== Aim of the task ==
In the records below, find the line with "641x507 pixels. Task: Check", then copy each line exactly until you have copied the line with "Given: Click the RSI 70.00 level label". Leave any picture out.

Stored data
┌────────

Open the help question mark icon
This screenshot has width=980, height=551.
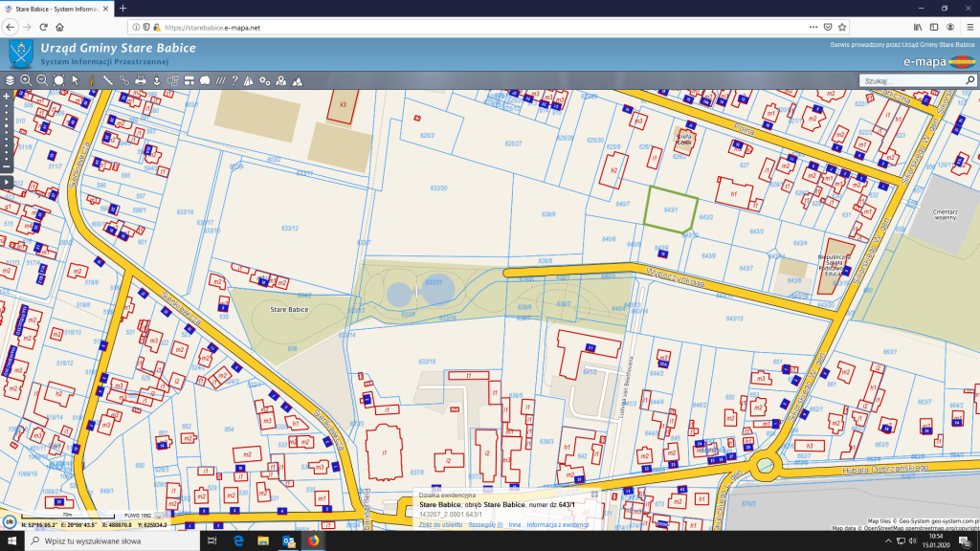point(234,80)
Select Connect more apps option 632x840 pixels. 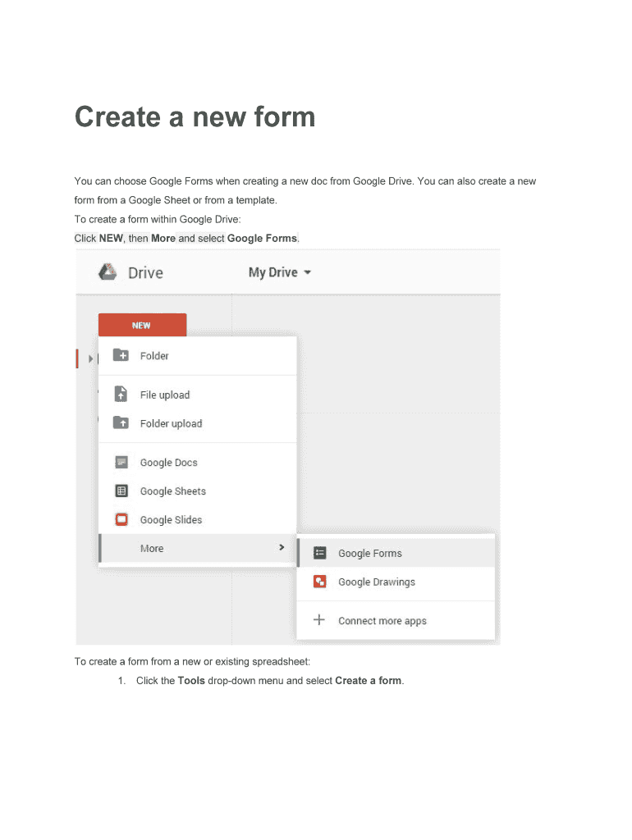click(x=382, y=621)
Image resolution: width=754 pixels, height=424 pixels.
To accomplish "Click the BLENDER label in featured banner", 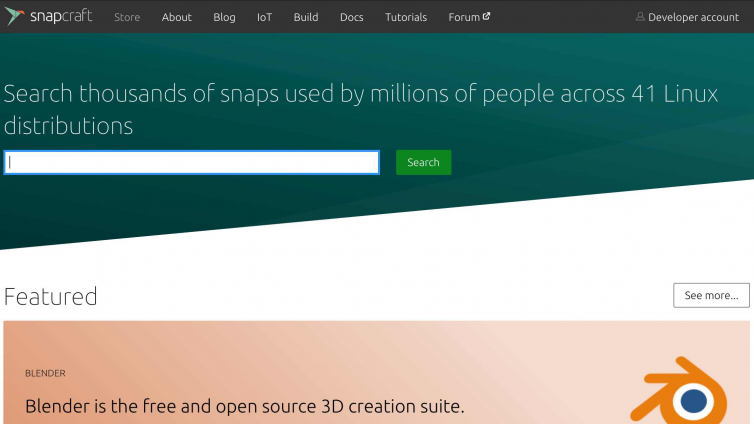I will coord(45,373).
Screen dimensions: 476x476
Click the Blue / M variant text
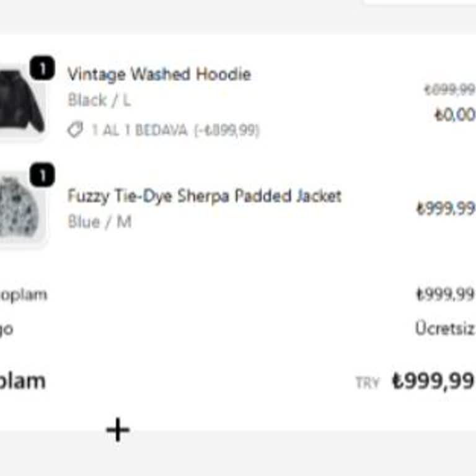click(99, 221)
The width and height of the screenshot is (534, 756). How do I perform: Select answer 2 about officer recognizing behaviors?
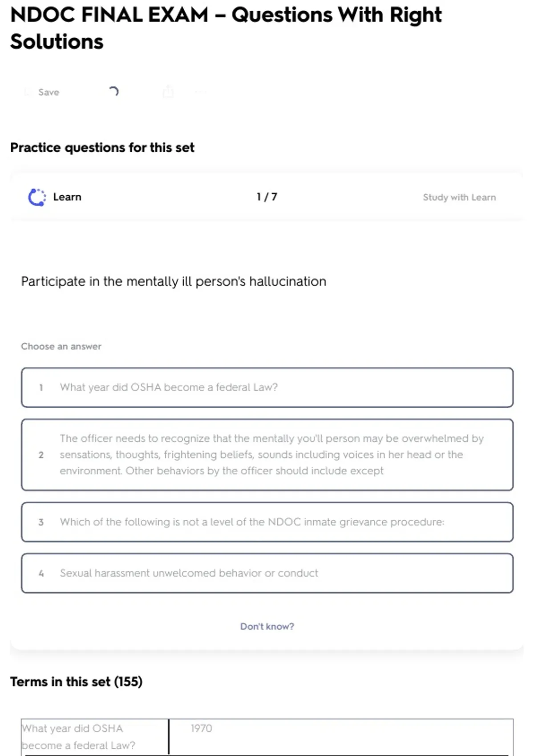267,454
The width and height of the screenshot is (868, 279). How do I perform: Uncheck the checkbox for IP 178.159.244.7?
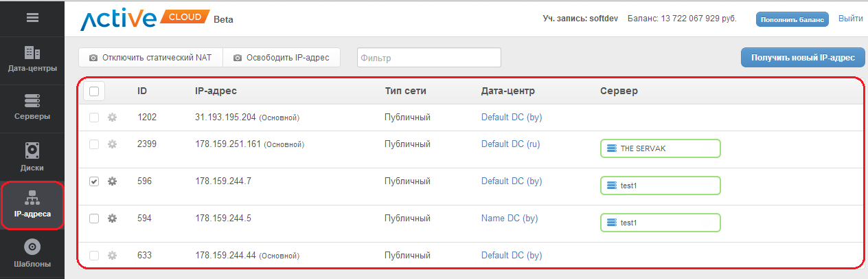[94, 181]
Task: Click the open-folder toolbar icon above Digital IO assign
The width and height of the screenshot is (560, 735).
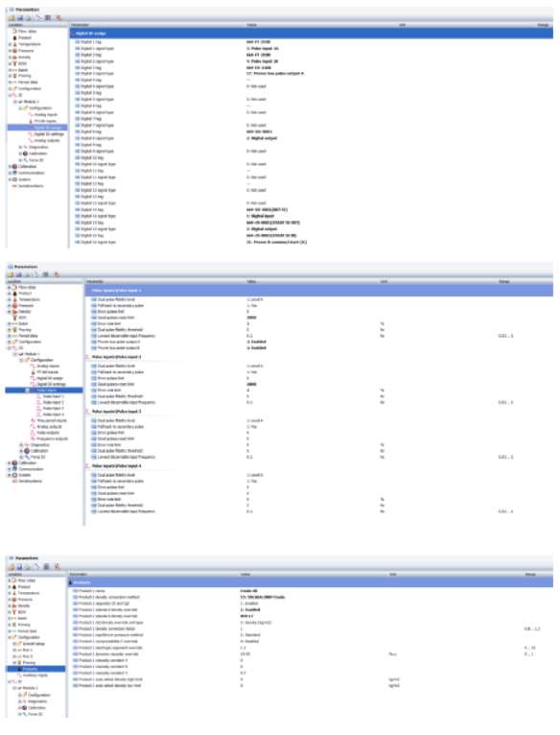Action: coord(12,18)
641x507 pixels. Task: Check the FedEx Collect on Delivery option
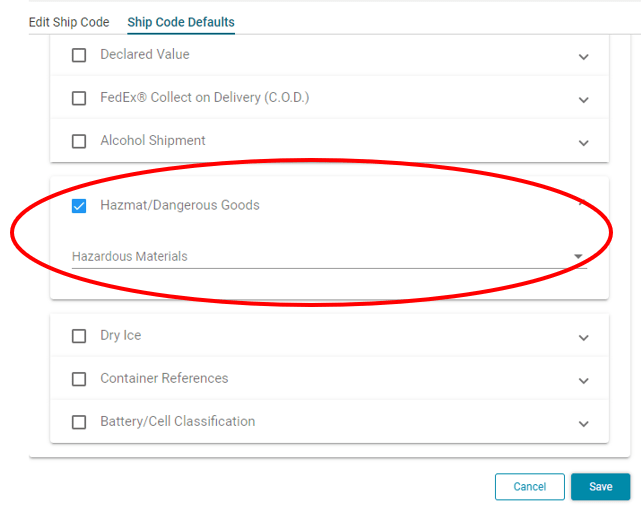point(79,99)
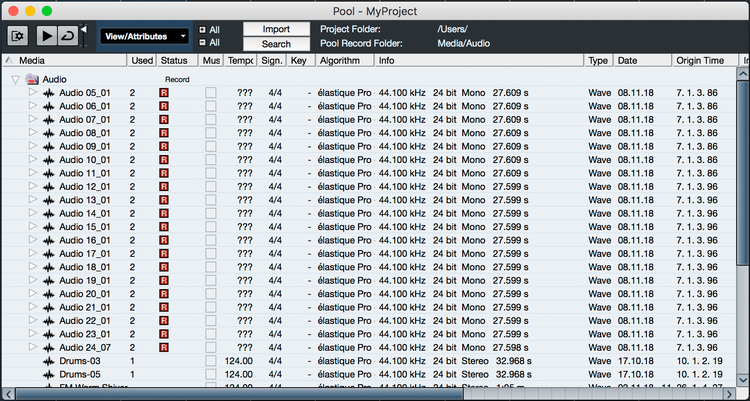
Task: Toggle Musical Mode checkbox for Audio 12_01
Action: click(x=210, y=187)
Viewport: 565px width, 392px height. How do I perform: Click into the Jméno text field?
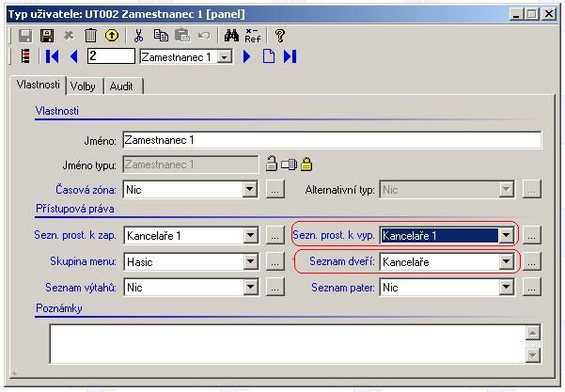point(331,140)

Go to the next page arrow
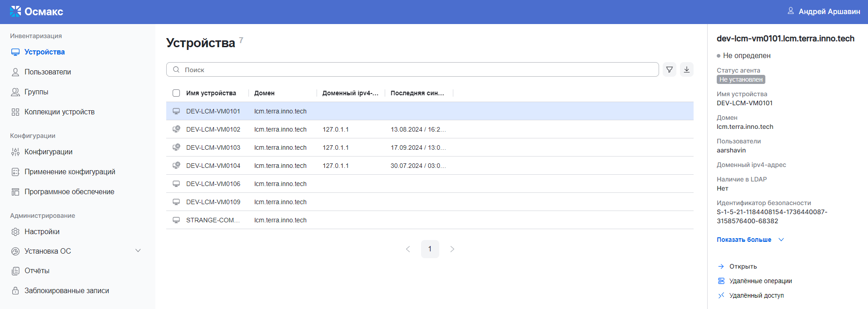pos(452,249)
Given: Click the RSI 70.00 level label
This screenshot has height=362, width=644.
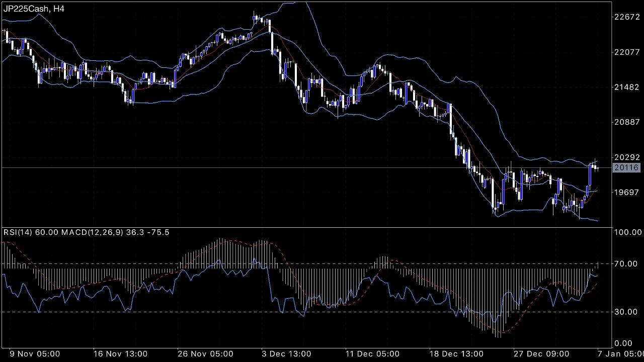Looking at the screenshot, I should point(626,263).
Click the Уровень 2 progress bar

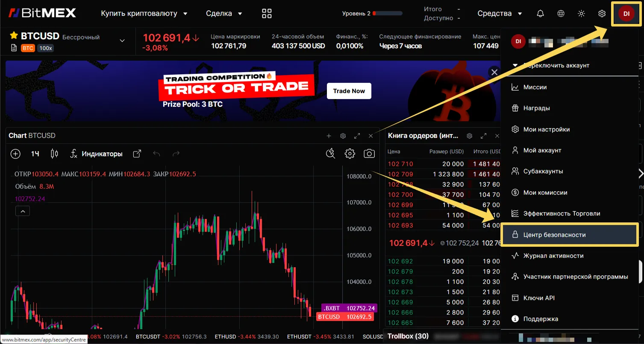387,14
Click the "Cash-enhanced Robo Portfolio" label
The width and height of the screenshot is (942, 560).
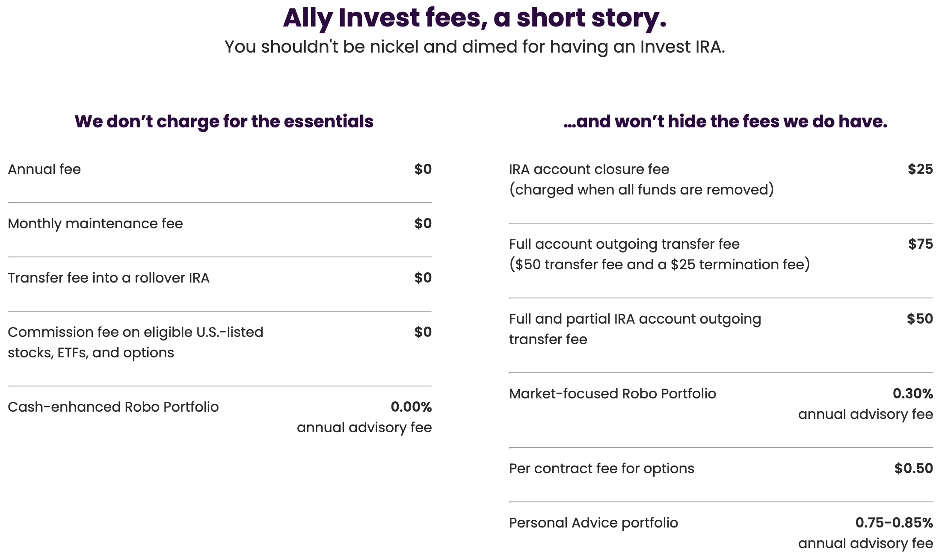pyautogui.click(x=113, y=407)
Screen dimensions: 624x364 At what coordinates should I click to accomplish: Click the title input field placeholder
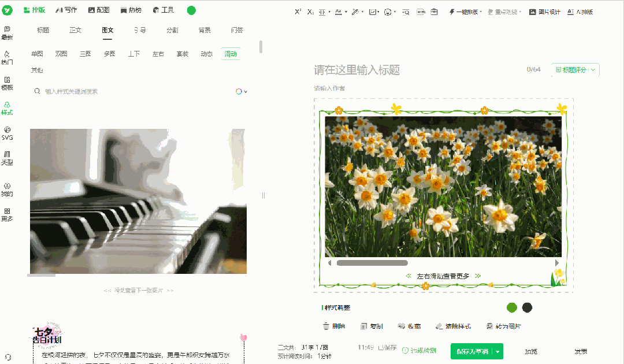(357, 70)
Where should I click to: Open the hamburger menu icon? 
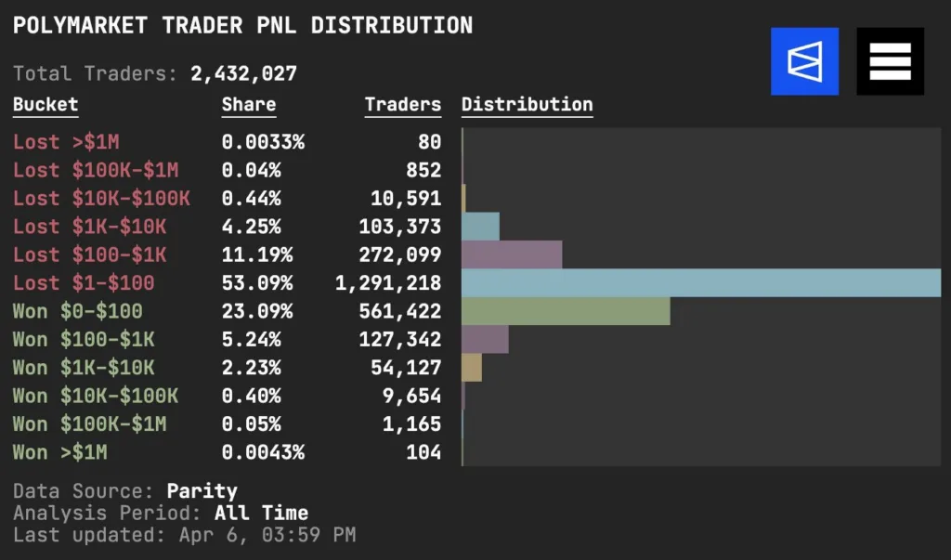click(890, 61)
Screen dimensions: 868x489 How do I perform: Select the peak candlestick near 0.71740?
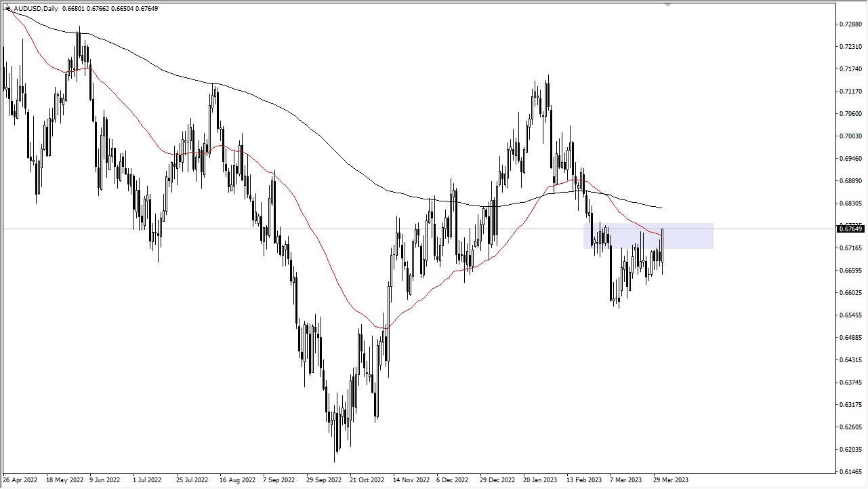pyautogui.click(x=547, y=95)
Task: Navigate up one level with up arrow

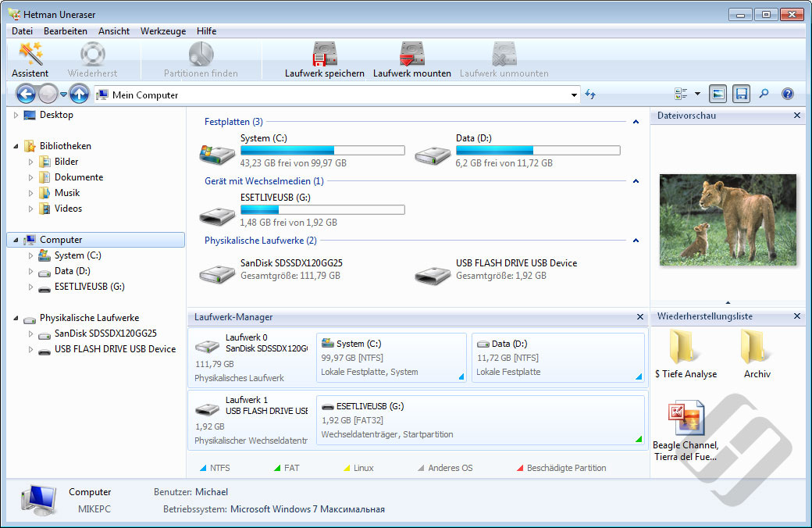Action: [78, 95]
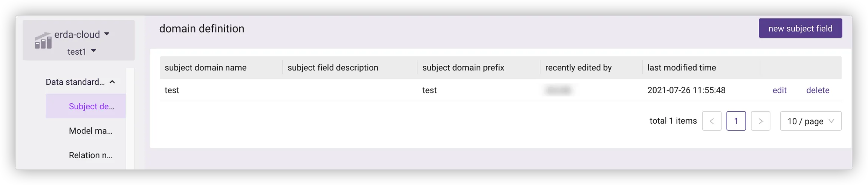
Task: Click the subject domain prefix column header
Action: (463, 68)
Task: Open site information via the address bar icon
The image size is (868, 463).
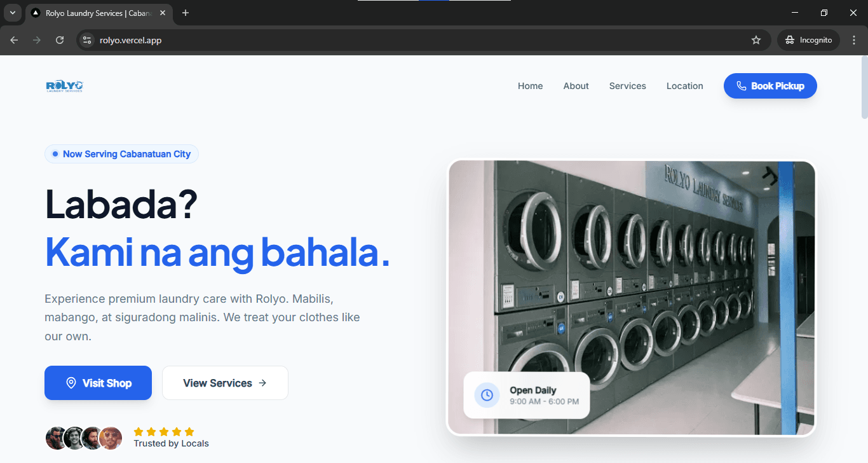Action: click(x=86, y=39)

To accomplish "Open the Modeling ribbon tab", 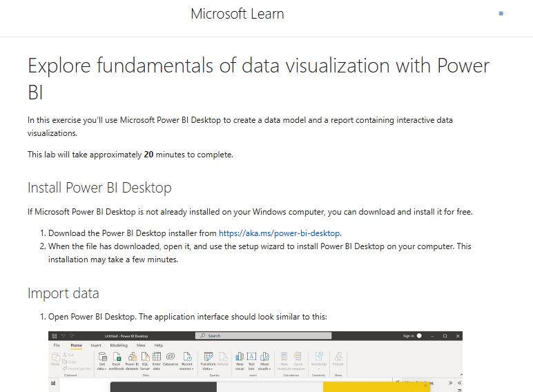I will click(x=119, y=345).
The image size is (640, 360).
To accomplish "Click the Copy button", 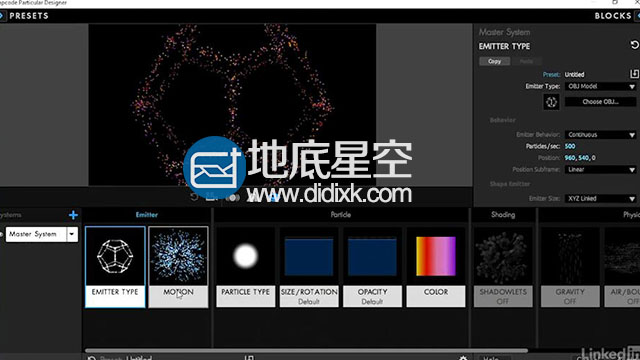I will (494, 61).
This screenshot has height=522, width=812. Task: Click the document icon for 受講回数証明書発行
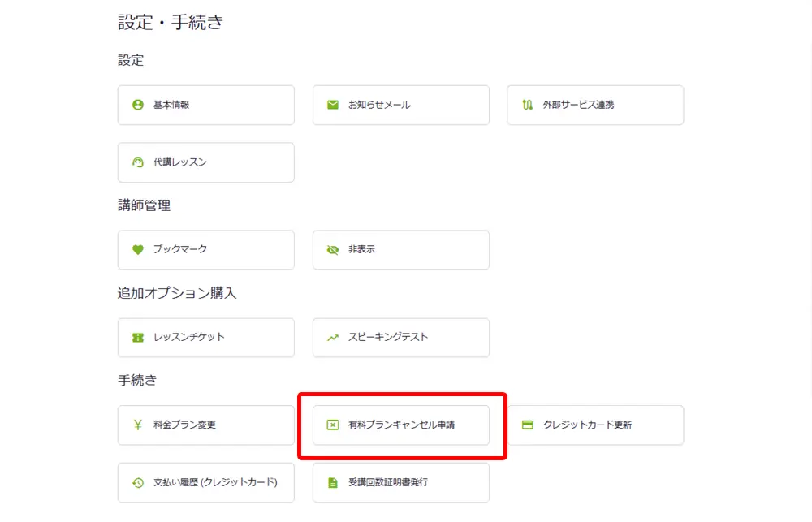[333, 483]
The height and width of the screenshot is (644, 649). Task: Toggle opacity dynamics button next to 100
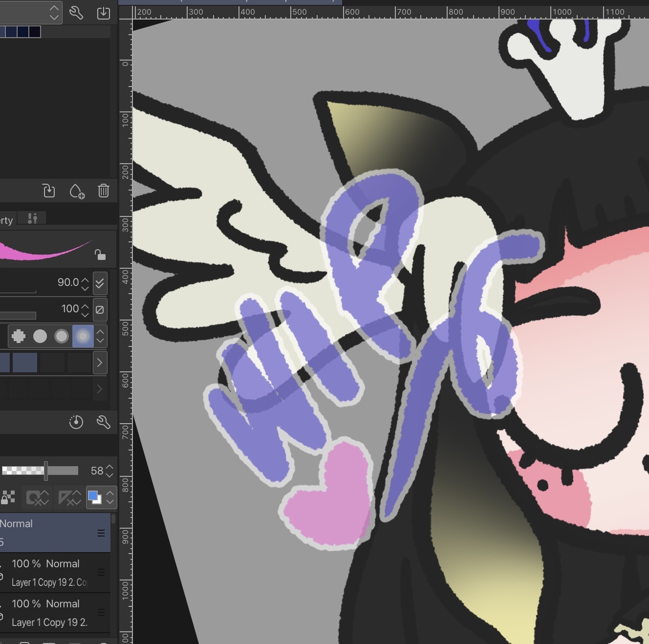pos(100,309)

└────────

== Completed task ==
641x507 pixels. Task: Check the FedEx Collect on Delivery option
point(79,99)
Task: Toggle Musical Mode checkbox for Audio 12_01
Action: click(x=210, y=187)
Viewport: 565px width, 392px height. How do I perform: Click into the Jméno text field?
point(331,140)

Go to the next page arrow
pos(452,249)
Given: Click the RSI 70.00 level label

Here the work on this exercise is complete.